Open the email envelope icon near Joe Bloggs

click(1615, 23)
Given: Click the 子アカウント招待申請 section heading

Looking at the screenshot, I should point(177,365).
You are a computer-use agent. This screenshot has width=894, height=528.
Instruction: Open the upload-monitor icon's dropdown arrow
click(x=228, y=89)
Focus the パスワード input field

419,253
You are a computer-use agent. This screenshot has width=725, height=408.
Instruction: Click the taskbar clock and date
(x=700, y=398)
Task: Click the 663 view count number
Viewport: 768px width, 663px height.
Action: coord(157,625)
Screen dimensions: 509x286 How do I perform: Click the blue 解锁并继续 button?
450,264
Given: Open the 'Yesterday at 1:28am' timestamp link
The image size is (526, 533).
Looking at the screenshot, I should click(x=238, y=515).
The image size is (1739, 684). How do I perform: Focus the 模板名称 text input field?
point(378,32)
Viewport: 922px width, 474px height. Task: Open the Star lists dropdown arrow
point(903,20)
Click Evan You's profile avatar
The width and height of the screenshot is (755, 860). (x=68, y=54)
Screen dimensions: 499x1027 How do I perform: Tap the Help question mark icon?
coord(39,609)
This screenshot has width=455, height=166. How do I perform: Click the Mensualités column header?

————————

• [REQUIREMENT]: Copy every one of the rows above verbatim, without changing a single character.

• [WRITTEN ANSWER]:
Open the email envelope icon near Joe Bloggs

click(1615, 23)
Given: Click the 子アカウント招待申請 section heading

Looking at the screenshot, I should point(177,365).
You are a computer-use agent. This screenshot has width=894, height=528.
Instruction: Open the upload-monitor icon's dropdown arrow
click(x=228, y=89)
Focus the パスワード input field

419,253
You are a computer-use agent. This screenshot has width=725, height=408.
Instruction: Click the taskbar clock and date
(x=700, y=398)
Task: Click the 663 view count number
Viewport: 768px width, 663px height.
Action: coord(157,625)
Screen dimensions: 509x286 How do I perform: Click the blue 解锁并继续 button?
450,264
Given: Open the 'Yesterday at 1:28am' timestamp link
The image size is (526, 533).
Looking at the screenshot, I should click(x=238, y=515).
The image size is (1739, 684). How do I perform: Focus the 模板名称 text input field?
point(378,32)
Viewport: 922px width, 474px height. Task: Open the Star lists dropdown arrow
point(903,20)
Click Evan You's profile avatar
The width and height of the screenshot is (755, 860). (x=68, y=54)
Screen dimensions: 499x1027 How do I perform: Tap the Help question mark icon?
coord(39,609)
This screenshot has width=455, height=166. How do I perform: Click the Mensualités column header?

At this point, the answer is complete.